SUPPLIED MATERIAL:
►
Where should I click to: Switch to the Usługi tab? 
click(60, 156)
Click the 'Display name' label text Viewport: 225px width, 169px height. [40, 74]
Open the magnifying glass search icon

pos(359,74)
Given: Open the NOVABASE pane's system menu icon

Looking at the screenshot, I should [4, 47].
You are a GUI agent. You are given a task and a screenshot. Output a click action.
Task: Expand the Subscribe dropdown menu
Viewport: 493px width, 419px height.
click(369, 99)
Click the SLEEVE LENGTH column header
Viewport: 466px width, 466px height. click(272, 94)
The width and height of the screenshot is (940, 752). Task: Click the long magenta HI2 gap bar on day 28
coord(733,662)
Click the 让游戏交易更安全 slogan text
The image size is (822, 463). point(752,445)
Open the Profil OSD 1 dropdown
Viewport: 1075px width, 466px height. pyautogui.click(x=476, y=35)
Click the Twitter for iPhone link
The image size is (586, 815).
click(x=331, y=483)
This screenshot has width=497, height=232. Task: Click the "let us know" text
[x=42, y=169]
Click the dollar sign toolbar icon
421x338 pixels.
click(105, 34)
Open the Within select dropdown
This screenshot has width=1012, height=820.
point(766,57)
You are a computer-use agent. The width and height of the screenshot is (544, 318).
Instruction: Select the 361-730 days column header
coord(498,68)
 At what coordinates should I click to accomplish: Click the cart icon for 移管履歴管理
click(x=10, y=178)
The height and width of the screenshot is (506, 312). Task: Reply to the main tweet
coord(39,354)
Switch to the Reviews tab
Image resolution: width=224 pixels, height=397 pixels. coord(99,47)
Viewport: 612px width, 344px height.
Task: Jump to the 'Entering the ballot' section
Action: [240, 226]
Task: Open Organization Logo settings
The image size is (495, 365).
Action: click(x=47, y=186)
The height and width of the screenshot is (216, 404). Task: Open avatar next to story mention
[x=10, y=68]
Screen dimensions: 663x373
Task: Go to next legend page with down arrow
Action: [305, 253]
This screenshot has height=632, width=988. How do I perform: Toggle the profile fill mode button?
◄
ACTIVITY: Faithfully transcribe the whole of the data.

RESULT OF THE EXERCISE:
Where should I click to: Switch to the Usługi tab? 
click(60, 156)
Click the 'Display name' label text Viewport: 225px width, 169px height. [40, 74]
Open the magnifying glass search icon

pos(359,74)
Given: Open the NOVABASE pane's system menu icon

Looking at the screenshot, I should [4, 47].
You are a GUI agent. You are given a task and a screenshot. Output a click action.
Task: Expand the Subscribe dropdown menu
Viewport: 493px width, 419px height.
click(369, 99)
Click the SLEEVE LENGTH column header
Viewport: 466px width, 466px height. click(272, 94)
The width and height of the screenshot is (940, 752). Task: Click the long magenta HI2 gap bar on day 28
coord(733,662)
Click the 让游戏交易更安全 slogan text
The image size is (822, 463). point(752,445)
Open the Profil OSD 1 dropdown
Viewport: 1075px width, 466px height. pyautogui.click(x=476, y=35)
Click the Twitter for iPhone link
The image size is (586, 815).
click(x=331, y=483)
This screenshot has width=497, height=232. Task: Click the "let us know" text
[x=42, y=169]
Click the dollar sign toolbar icon
421x338 pixels.
click(105, 34)
Open the Within select dropdown
This screenshot has width=1012, height=820.
point(766,57)
You are a computer-use agent. The width and height of the screenshot is (544, 318).
Instruction: Select the 361-730 days column header
coord(498,68)
 At what coordinates should I click to accomplish: Click the cart icon for 移管履歴管理
click(x=10, y=178)
The height and width of the screenshot is (506, 312). Task: Reply to the main tweet
coord(39,354)
Switch to the Reviews tab
Image resolution: width=224 pixels, height=397 pixels. coord(99,47)
Viewport: 612px width, 344px height.
Task: Jump to the 'Entering the ballot' section
Action: [240, 226]
Task: Open Organization Logo settings
The image size is (495, 365).
Action: click(x=47, y=186)
The height and width of the screenshot is (216, 404). Task: Open avatar next to story mention
[x=10, y=68]
Screen dimensions: 663x373
Task: Go to next legend page with down arrow
Action: [305, 253]
This screenshot has height=632, width=988. How do I perform: Toggle the profile fill mode button?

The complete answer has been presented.